What this task involves. Extend the faculty profile of Kevin A. Morano below with a paragraph that follows from its last sentence, on the heat shock response.

Passage for review.
+++

Kevin A. Morano, Ph.D.
- Roger J. Bulger, MD Distinguished Professor
- University of Texas Distinguished Teaching Professor
- Associate Dean for Faculty Affairs
- Associate Vice-President for Faculty Affairs and Development (UTHealth)
Dr. Morano is a native Californian who received his B.S. in Biological Sciences at the University of California, Irvine working with Drs. Stephen Weller and Ann Sakai on the evolution of dioecy in flowering plants, and his Ph.D. in Microbiology at the University of California, Davis with Dr. Daniel Klionsky studying vacuolar protein sorting and autophagy. He became interested in protein homeostasis and stress gene expression as a postdoctoral fellow at the University of Michigan with Dr. Dennis Thiele.
Dr. Morano is a recipient of the GSBS John P. McGovern Teaching Award (2007, 2013), the GSBS Paul E. Darlington Mentor Award (2013), the UT Regents’ Outstanding Teacher Award (2014), and is a Fellow of the American Association for the Advancement of Science.
- Postdoctoral Fellow
- University of Michigan
- University of California-Davis, 1996
Protein chaperones and stress response in Saccharomyces cerevisiae
The heat shock response is highly conserved in all kingdoms, making it one of the most ancient cellular regulatory systems.

+++

Listed records.
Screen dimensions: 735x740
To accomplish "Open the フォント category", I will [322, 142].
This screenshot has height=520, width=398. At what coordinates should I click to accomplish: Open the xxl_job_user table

+++

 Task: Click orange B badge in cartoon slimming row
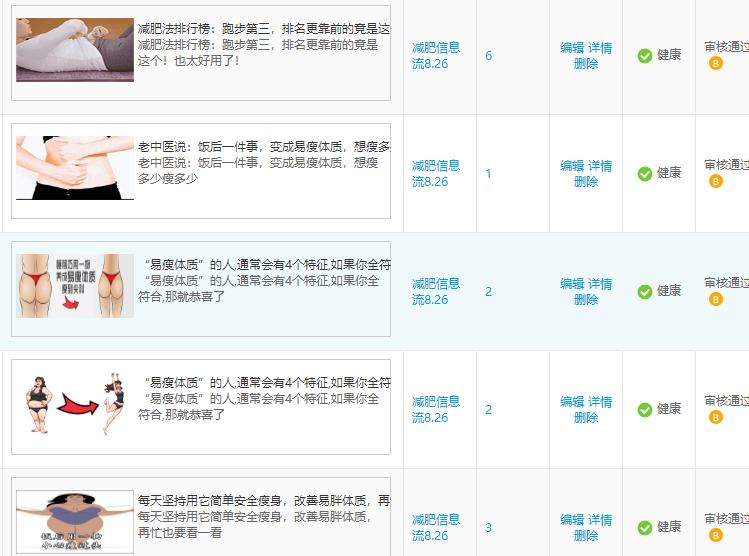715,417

+++

Output for this task.
We have two primary interests:
- how heat shock is sensed and transduced to yield a genome-wide transcriptional response
- how protein chaperones, including the Hsp70, Hsp90 and the Hsp110 groups, function collaboratively to maintain cellular protein homeostasis during normal growth and during adaptation to environmental stress
The baker’s yeast, Saccharomyces cerevisiae, is an ideal microbial model system in which to investigate these questions, due to its facile genetics, genomics and ease of manipulation. These studies will directly impact our understanding of how human cells respond to pathophysiological states such as cancer and anoxia which strongly induce a heat shock response. In addition, there is growing evidence that the amyloid diseases of protein misfolding, including prion-based maladies such as Creutzfeldt-Jakob (mad cow), and other triplet-repeat type disorders such as Alzheimer’s, Parkinson’s, and Huntington’s Diseases, are intimately linked to protein chaperone expression and function.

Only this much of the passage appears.